Requirement:
Pick up the passage on planting a tiny forest where it stops, and continue it as text rather than as part of the material.

Text to read:
--------------------
There are a few basic steps to follow to create a successful tiny forest planting, and choices to make along the way so we tailor the planting to our site, our needs, and our resources.  We can follow Dr. Miyawaki’s principles while using methods and materials available to us in contemporary Virginia.

 

Red maple trees, Acer rubrum,  were planted spaced widely apart by park staff at Freedom Park.  A tiny forest planted by the Miyawaki method would plant this space with much greater biodiversity, reflecting how trees grow wild in nature.  The wooded area across the road reflects nature’s planting methods.

Steps to Grow a Tiny Forest

Identify and prepare the site

Dr. Miyawaki determined that a tiny forest could grow in as little as a few square meters of space.  Many of his plantings were long, yet fairly narrow beds of trees ringing industrial sites.  But some installations in urban areas were much smaller.  Tiny forests can be planted around parking lots, on old commercial sites, beside roadways, in parks, and at neighborhood entrances.  A 4’-5’ wide strip along the edge of a residential property is large enough to plant a tiny forest.  If a few trees or shrubs grow there already, simply plant around them.  A tiny forest will fill in quickly when grown in full to part sun.
--------------------
Material provided:
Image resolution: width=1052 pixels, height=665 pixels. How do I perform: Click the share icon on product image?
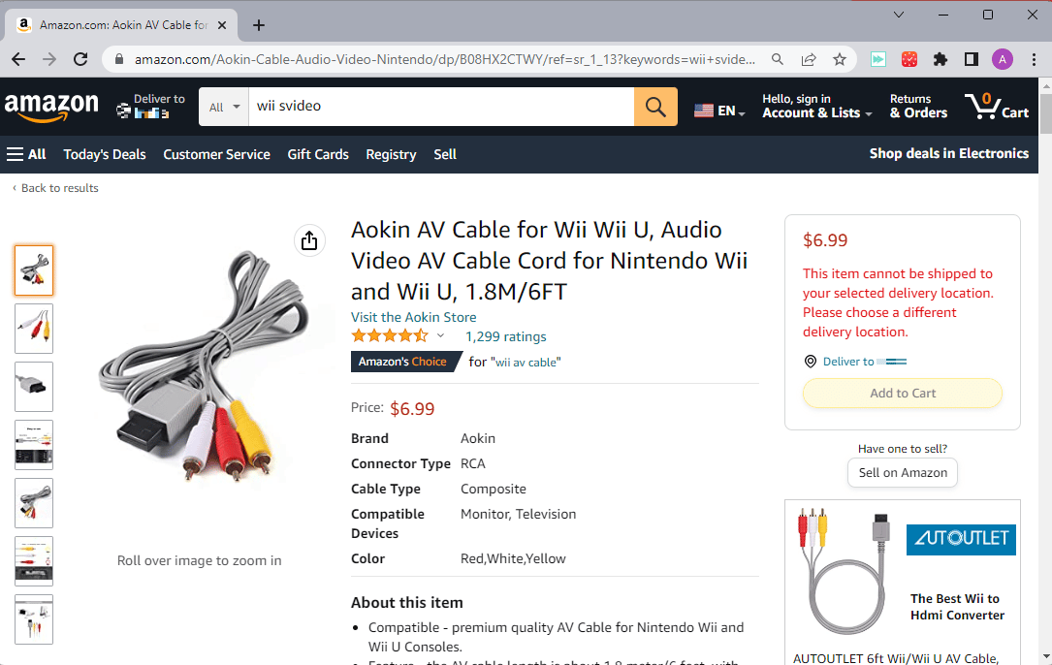[x=309, y=239]
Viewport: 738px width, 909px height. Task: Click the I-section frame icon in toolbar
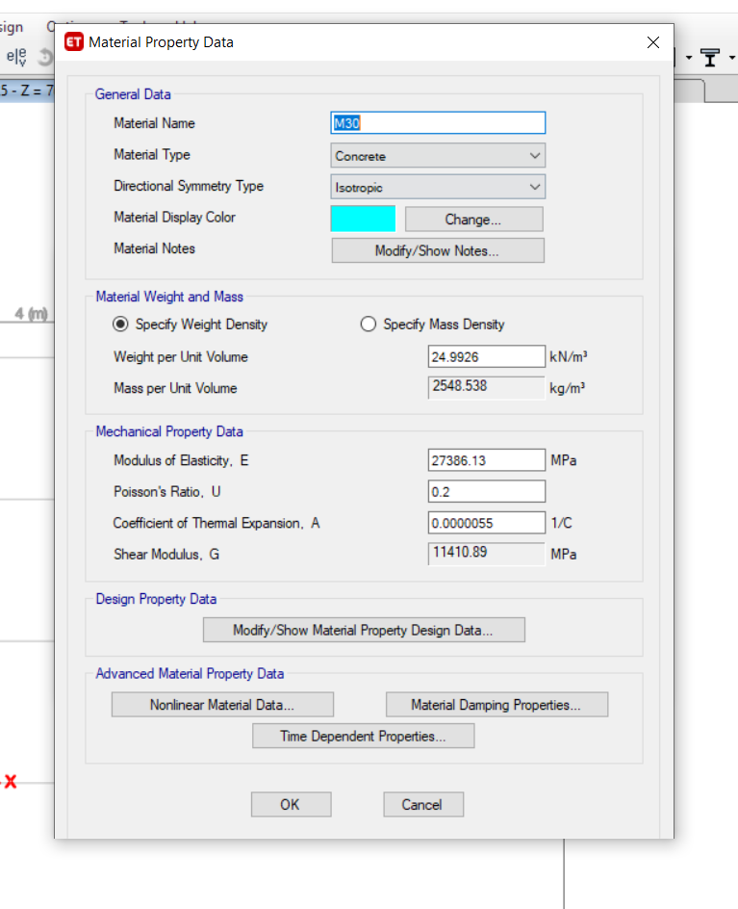(x=710, y=58)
--------------------
Answer below:
Dr. Miyawakai reclaimed depleted and compacted soil by first digging to loosen the upper layer and adding compost.  He wanted to re-establish the organic matter, mycorrhizal fungi, and microbes found in established forest soil before planting the trees. He also treated the area with compost tea before and after planting.

 

Use compost and wood chips to build up a planting bed for a tiny forest planting.

 

Adapting the Miyawaki Method for Contemporary Virginia

If we are planting in an area where lawn or a few trees or shrubs already grow, then a simpler method is to cover the area with paper grocery bags or other craft paper, layers of newsprint, or unglazed cardboard (that won’t repel water) to smother any grass or weeds in the area.  You can buy 100′ rolls of paper at craft and hardware stores, but check to make sure it doesn’t have additives to make it waterproof.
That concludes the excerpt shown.